I also wanted to talk a bit about the Daryl-Carol “I love you.” How did that come about, and what went into the decision for them to express that to each other now?

I wanted to have some sort of expression of emotion, but I think for Norman and Melissa, too, it was important to them that they expressed that to each other. Behind the scenes, by the way, all of us tell each other “I love you” a lot! It felt like it was the right place to do it.

In some ways, I was thinking of this as a mirror to when they exchange the friendship bracelets, and Daryl says, “You’re my best friend,” and Carol just made so much fun of him for it. They’ve been through so much since that scene. It’s been so hard for both of them because they’re leaders, they’re friends, and they’re deep friends. Sometimes they fight with each other, but at the core of it all, they care about each other so, so much. That was important to express as they [were] going off in different directions.

Lauren Cohan as Maggie Rhee, Jeffrey Dean Morgan as Negan

Jace Downs/AMC

When Negan kind of wanders off at the end of the episode, was that a nod to his ending in the comics?
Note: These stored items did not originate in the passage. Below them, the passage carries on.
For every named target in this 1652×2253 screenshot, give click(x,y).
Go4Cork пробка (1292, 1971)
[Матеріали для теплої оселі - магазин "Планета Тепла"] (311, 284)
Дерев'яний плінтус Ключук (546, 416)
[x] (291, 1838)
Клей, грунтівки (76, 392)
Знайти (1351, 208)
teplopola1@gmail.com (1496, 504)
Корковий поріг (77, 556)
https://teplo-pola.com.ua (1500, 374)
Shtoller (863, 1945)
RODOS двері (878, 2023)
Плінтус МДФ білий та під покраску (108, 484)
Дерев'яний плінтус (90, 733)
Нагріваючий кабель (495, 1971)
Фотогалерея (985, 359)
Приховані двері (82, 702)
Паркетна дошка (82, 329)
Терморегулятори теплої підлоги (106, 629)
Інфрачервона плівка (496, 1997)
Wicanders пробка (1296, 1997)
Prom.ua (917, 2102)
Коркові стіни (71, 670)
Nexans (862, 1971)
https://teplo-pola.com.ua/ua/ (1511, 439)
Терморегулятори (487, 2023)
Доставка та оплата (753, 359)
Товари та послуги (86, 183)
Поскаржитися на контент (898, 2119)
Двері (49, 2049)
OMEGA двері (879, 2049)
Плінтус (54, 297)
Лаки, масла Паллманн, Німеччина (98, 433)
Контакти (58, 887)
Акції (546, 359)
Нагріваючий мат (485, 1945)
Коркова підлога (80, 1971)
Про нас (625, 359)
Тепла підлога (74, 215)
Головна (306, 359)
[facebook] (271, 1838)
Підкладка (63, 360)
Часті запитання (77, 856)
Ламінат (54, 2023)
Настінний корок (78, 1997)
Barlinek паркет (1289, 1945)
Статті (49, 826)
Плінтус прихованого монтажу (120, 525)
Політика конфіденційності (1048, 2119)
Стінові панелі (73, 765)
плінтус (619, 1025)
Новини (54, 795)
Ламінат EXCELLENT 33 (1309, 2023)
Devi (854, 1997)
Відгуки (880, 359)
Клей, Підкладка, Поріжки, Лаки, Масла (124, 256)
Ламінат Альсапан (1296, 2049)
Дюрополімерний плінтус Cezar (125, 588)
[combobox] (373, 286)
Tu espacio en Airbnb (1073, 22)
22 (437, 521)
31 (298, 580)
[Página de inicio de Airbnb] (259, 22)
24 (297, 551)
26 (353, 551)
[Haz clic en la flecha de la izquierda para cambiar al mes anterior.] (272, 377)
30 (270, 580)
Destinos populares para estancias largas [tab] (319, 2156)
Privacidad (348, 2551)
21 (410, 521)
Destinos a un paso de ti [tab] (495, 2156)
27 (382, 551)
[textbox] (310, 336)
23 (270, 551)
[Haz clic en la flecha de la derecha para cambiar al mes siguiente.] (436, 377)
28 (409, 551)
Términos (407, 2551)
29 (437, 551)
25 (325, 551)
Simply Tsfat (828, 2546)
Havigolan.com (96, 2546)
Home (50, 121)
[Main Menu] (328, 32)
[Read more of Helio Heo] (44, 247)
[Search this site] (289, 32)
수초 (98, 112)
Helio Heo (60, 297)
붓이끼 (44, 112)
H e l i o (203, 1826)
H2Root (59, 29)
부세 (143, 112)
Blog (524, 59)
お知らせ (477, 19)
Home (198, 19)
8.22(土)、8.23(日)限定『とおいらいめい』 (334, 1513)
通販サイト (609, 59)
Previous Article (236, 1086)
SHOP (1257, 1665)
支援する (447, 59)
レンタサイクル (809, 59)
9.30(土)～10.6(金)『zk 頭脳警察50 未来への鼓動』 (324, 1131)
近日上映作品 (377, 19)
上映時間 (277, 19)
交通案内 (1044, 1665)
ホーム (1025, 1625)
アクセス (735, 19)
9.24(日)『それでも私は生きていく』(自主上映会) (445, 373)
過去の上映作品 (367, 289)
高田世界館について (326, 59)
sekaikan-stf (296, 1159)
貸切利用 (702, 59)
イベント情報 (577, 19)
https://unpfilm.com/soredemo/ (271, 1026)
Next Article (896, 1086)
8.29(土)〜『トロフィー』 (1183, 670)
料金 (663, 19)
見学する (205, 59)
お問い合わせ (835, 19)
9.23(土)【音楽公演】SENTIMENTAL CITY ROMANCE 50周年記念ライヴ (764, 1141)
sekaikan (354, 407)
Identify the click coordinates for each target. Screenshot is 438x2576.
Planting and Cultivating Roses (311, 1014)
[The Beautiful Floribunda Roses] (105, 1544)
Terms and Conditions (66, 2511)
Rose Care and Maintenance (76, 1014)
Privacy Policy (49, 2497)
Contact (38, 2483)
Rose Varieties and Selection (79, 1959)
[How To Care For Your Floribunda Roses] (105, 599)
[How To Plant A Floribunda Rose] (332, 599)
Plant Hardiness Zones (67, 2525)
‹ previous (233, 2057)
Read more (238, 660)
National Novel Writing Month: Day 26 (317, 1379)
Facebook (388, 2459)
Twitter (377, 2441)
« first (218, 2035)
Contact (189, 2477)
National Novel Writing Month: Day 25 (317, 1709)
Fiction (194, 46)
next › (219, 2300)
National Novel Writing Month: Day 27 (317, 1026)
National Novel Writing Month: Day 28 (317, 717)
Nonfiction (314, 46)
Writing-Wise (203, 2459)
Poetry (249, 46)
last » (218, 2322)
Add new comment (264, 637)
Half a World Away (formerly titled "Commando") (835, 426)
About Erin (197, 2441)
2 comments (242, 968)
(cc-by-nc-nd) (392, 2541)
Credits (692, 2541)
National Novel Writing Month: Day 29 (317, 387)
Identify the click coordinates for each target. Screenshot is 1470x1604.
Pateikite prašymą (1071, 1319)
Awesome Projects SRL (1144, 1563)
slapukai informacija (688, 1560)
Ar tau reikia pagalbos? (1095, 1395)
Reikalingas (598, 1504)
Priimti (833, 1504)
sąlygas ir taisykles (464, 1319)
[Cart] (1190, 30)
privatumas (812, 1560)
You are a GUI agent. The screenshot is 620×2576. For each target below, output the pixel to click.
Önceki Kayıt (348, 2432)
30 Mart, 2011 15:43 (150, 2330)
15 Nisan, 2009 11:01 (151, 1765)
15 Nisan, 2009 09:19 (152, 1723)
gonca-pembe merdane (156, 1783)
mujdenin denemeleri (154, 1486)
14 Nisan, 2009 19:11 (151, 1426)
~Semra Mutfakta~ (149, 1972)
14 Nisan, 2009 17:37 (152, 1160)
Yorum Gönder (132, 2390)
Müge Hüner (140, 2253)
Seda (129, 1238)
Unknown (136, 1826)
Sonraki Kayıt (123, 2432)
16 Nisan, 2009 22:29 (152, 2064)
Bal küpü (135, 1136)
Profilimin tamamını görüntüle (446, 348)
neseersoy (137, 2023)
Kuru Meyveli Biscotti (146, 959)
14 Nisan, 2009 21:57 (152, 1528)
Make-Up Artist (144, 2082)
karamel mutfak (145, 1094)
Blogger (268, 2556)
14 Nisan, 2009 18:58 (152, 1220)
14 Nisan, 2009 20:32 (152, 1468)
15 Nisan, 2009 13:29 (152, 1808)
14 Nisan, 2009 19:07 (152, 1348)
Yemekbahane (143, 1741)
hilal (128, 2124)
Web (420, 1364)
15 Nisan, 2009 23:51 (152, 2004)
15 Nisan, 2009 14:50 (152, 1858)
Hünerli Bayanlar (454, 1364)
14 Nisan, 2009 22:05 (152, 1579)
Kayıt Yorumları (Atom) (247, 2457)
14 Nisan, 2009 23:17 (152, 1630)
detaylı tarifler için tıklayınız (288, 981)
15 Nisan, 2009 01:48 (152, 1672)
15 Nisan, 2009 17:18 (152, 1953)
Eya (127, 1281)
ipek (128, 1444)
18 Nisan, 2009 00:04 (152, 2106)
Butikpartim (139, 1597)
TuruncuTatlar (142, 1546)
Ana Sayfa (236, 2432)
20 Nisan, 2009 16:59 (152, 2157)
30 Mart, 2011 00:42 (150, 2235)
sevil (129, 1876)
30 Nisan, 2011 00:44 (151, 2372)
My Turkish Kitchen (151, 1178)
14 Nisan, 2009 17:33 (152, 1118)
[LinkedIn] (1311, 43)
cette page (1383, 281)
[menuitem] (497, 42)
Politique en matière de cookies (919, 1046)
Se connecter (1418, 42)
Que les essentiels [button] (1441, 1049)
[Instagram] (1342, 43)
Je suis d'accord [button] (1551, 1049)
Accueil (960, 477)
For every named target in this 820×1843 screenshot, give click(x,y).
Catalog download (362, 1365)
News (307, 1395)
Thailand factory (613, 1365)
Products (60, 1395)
We don’t see him in Alexandria after that, but I’m assuming that’s where he went. Unless he went to New York…

[laughs] There’s a bit of a nod to the comics with Negan in that we sort of don’t know. But it also felt like with what Maggie said to him, both of them have grown over the years, and they’ve changed, and they’ve kind of gotten to a place where they’ve reckoned with each other. I think that for Negan’s part, he realizes, “A. I just want to go back to my wife right now,” but “B. It’s painful for Maggie for me to be around her, so I’m not going to crash their party. That wouldn’t be the right thing, and I would’ve learned nothing if I did that right now.” That was the kind thing for him to do. To walk away.

I noticed quite a few callbacks and references to early seasons in this episode. Did you have a personal favorite reference or little hint in the finale?

Oh my gosh, we did do so many. I really enjoy Daryl and Judith (Cailey Fleming) calling each other “Lil’ Asskicker” and “Big Asskicker.” I wrote the episode after she was born, where Daryl went off with Maggie to get formula for Judith. That was the first instance of him calling her “Lil’ Asskicker.” Which was a pitch from my showrunner at the time, Glen Mazzara, and it’s something that’s kind of hung around. We hadn’t used it in a while, so it was fun to bring it back. It’s really sweet.

At what point did Rick enter the conversation in the finale? Did you always know there was going to be a Rick and Michonne epilogue or was that something that developed over time?

In my first pitch of the season — this was back in 2020, before the pandemic interrupted everything — in February of 2020, I said to the network, “I feel that the show is not complete without Rick and Michonne coming back.” I had an ideal scenario, but I was like, I know there are all these things in the universe, so that’s not under my control. I think everybody was like, “Yeah, yeah, that makes sense.” But there were so many obstacles to making that happen, and we didn’t know if it could happen, and the actors needed to say yes, and there was possibly a movie. We didn’t know for a long time. It took a while, but it was very satisfying to finally get them to agree to do it and for AMC to do all the business stuff to get that to happen. It was a wish from the beginning, but it actually took a long, long, long, long time to lock it in.